I have several large FASTQ files I obtained from a human tumor sequencing project. I know that I need to run quality control first and I need to get the phred score to do that. How do I get a phred score for each fastQ file? What sort of software/programming do I need? I know galaxy does it but I cannot run galaxy on our server as the files are way too huge and we cannot do cloud computing from anywhere.
I am completely new to writing script, comp. sci, etc. as I'm mainly a molecular biologist so if someone could point me out to a useful resource that'd be awesome.
prinseq is good http://edwards.sdsu.edu/prinseq/
fastqc in sequencher software ( trial period)
Phred scores are assigned to each base in a NGS read. There is no such thing as average phred score for a read or for a set of sequences in a file.
What OS do you have access to?
If there is no such thing as an average phred score, how does one determine if the quality of the reads is good or not? Is there some type of cut off value that people use?
Im using OS X 10.8.5
You should be able to use FastQC (it is a Java program) as mentioned by @Harold below.

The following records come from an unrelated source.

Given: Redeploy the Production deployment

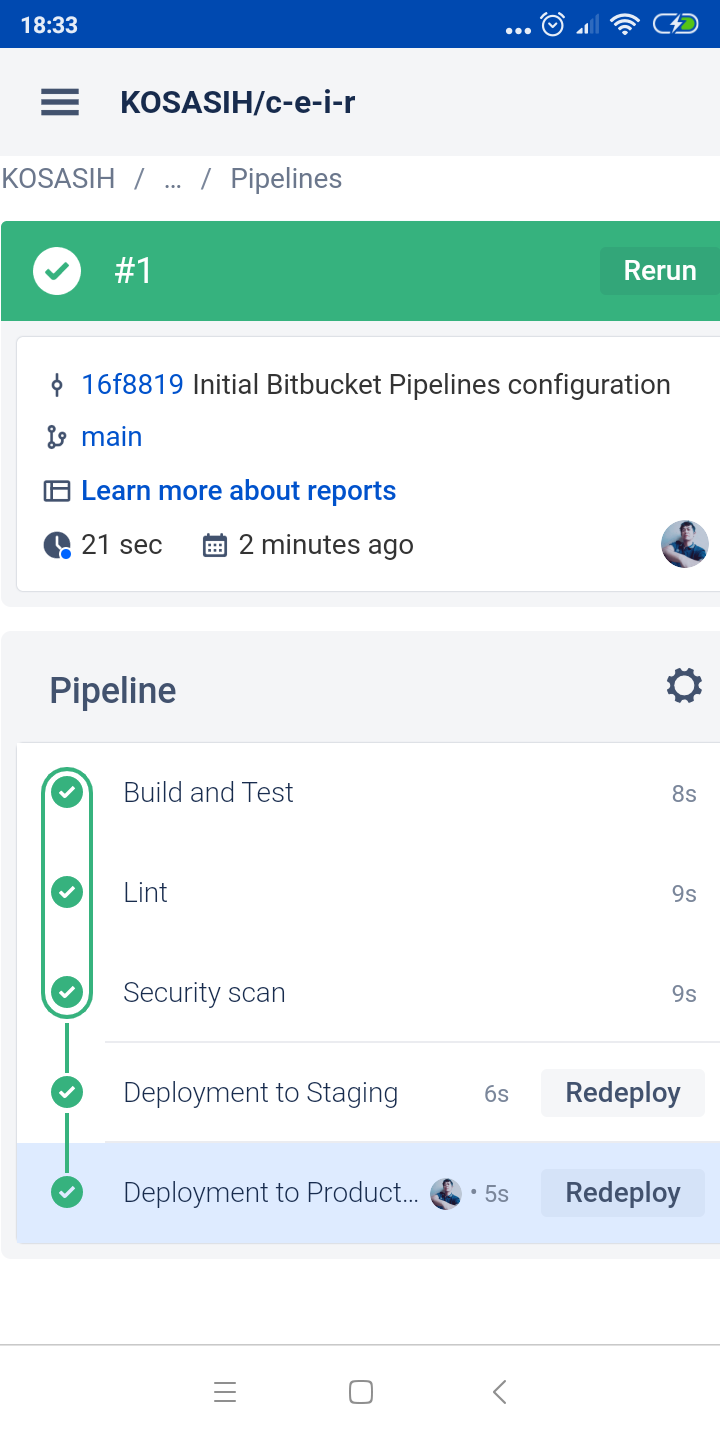Looking at the screenshot, I should tap(622, 1193).
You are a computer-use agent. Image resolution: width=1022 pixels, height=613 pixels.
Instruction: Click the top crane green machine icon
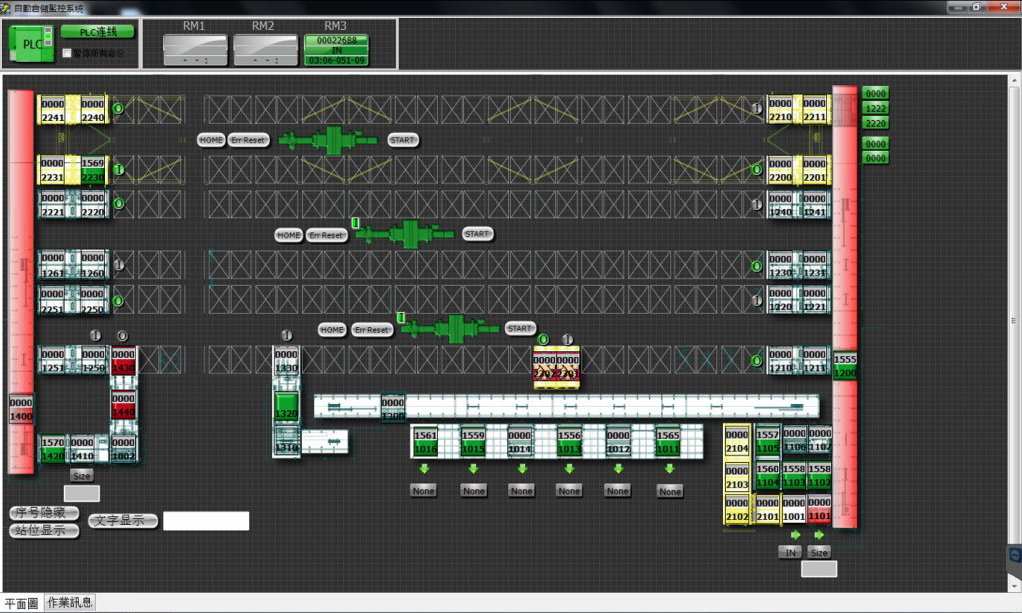point(331,140)
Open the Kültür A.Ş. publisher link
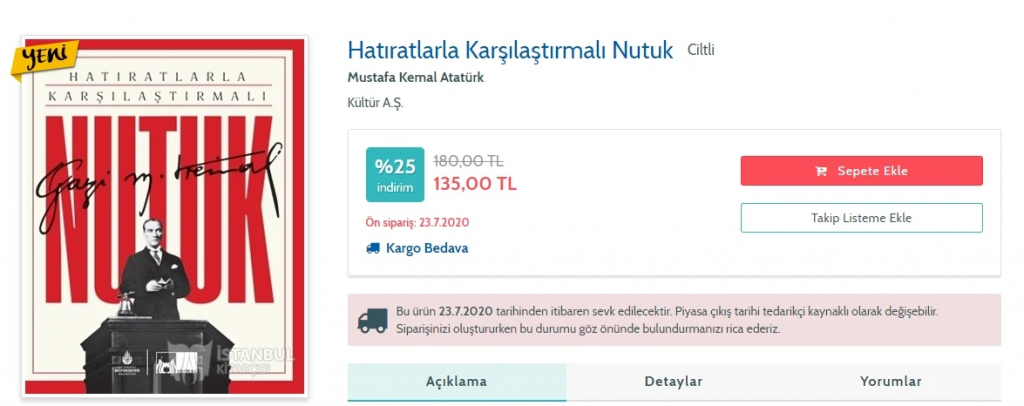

There are several useful blog posts by Dr. Simon Andrews (author of FastQC) here. I suggest you do some reading there. Look at a few posts tagged FastQC on Biostars. Then run your data through FastQC and come back with questions, as/if they arise.
In general, if you are going to re-align the data to a well known reference then you may be able to use bases with Q scores as low as 10-15. For de novo work you would want to be more stringent (Q25 and above).